BEGIN Record set

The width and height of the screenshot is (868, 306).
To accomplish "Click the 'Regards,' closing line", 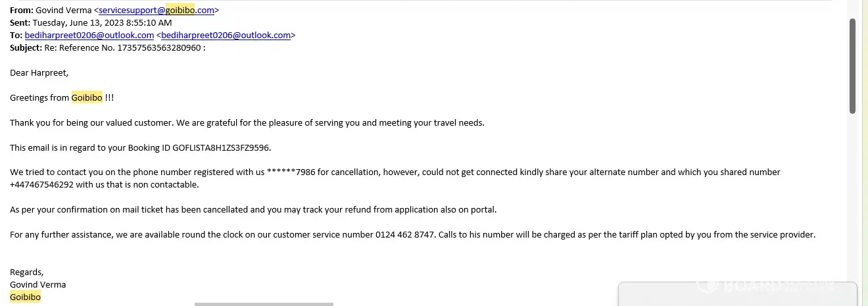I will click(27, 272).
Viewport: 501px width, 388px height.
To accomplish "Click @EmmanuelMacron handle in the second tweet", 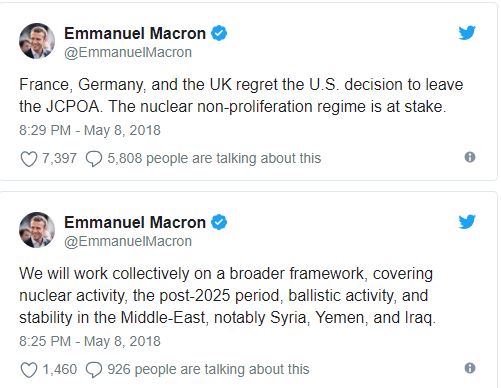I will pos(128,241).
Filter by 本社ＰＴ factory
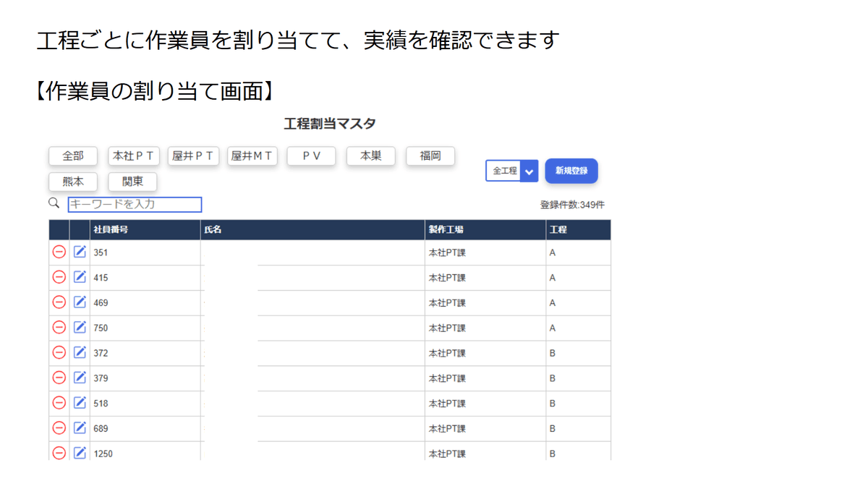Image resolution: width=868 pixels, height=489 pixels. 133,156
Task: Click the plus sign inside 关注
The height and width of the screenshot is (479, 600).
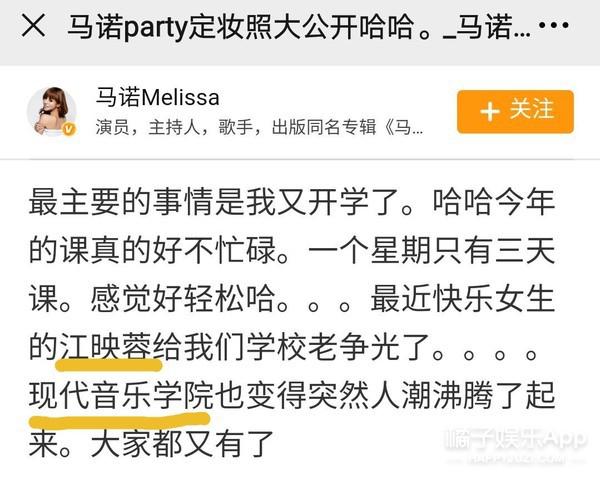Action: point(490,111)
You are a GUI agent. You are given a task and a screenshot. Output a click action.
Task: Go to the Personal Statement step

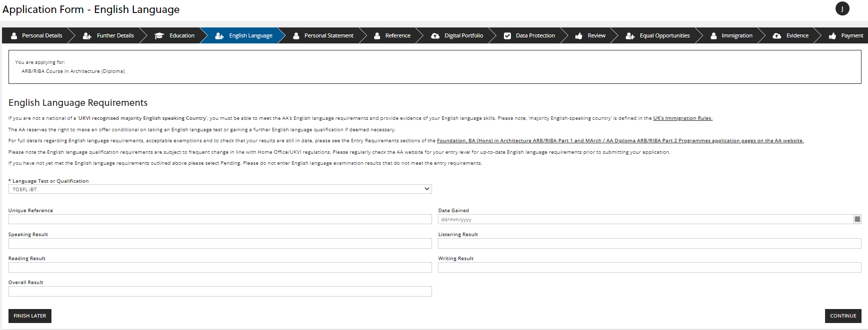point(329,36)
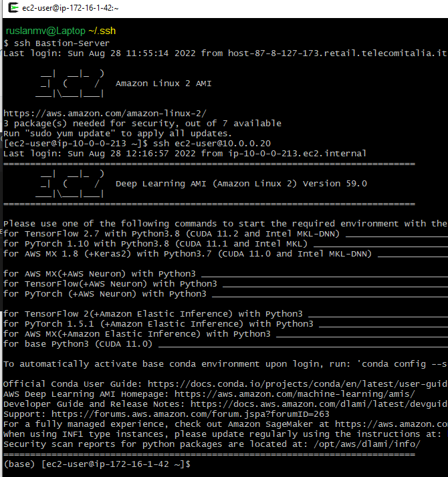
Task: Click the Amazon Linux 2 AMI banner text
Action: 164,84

END Record set
BEGIN Record set

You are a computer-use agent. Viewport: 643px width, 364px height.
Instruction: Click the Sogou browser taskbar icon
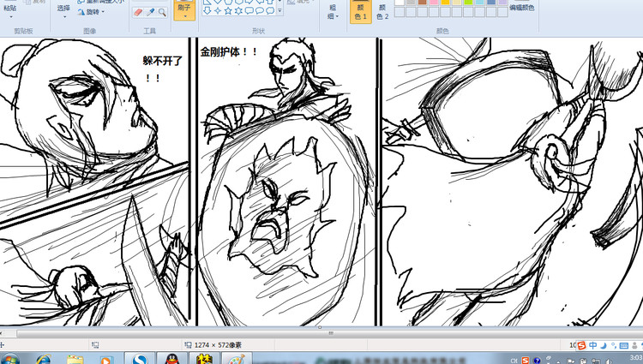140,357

END Record set

=== What is expected ===
The word to find is "agent". Copy every line of the data that holds it.

=== Answer box ===
You are a GUI agent. You are given a task and a screenshot. Output a click action.
You are a computer-use agent. Viewport: 643px width, 364px height.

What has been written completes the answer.